## WHAT TO WORK ON
Copy out the stretch of entries from the line containing "The width and" through the line containing "coordinates (1126, 41).", word for word and with nothing changed.
:: DATA TO USE
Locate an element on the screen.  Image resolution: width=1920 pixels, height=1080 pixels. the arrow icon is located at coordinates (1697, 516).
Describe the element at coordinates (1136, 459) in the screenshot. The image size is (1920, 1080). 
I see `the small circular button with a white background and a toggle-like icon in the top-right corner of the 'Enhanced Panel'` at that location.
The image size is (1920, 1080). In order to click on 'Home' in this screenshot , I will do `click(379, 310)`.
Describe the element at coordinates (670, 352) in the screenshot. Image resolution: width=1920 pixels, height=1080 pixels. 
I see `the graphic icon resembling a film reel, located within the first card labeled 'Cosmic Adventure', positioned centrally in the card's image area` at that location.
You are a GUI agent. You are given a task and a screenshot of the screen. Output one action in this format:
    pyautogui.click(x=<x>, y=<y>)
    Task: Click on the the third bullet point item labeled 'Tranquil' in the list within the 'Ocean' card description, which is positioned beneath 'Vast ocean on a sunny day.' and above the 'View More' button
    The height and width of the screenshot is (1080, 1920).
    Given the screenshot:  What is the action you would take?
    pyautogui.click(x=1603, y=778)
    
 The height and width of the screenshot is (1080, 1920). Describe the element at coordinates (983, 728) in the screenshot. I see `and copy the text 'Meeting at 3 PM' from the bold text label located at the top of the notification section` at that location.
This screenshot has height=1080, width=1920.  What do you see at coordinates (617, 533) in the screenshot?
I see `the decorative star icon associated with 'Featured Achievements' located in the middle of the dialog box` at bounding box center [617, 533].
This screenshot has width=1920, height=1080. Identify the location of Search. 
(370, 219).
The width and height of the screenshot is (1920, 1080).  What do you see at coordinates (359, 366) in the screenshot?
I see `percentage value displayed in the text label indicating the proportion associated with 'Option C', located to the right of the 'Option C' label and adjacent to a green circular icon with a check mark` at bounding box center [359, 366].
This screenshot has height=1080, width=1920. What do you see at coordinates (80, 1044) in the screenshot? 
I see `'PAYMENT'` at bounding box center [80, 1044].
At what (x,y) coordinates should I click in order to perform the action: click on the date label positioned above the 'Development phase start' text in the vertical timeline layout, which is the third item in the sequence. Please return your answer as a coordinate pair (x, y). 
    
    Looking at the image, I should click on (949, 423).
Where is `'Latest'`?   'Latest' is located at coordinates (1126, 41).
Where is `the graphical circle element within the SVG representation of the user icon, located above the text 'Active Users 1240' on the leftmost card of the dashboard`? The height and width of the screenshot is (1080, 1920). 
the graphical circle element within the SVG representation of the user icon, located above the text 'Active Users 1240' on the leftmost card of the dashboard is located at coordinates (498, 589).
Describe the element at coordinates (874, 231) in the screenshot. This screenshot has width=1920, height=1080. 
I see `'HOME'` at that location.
::::
## OUTPUT OF THE TASK
The width and height of the screenshot is (1920, 1080).  What do you see at coordinates (359, 366) in the screenshot?
I see `percentage value displayed in the text label indicating the proportion associated with 'Option C', located to the right of the 'Option C' label and adjacent to a green circular icon with a check mark` at bounding box center [359, 366].
This screenshot has height=1080, width=1920. What do you see at coordinates (80, 1044) in the screenshot? 
I see `'PAYMENT'` at bounding box center [80, 1044].
At what (x,y) coordinates should I click in order to perform the action: click on the date label positioned above the 'Development phase start' text in the vertical timeline layout, which is the third item in the sequence. Please return your answer as a coordinate pair (x, y). 
    
    Looking at the image, I should click on (949, 423).
Where is `'Latest'`?   'Latest' is located at coordinates (1126, 41).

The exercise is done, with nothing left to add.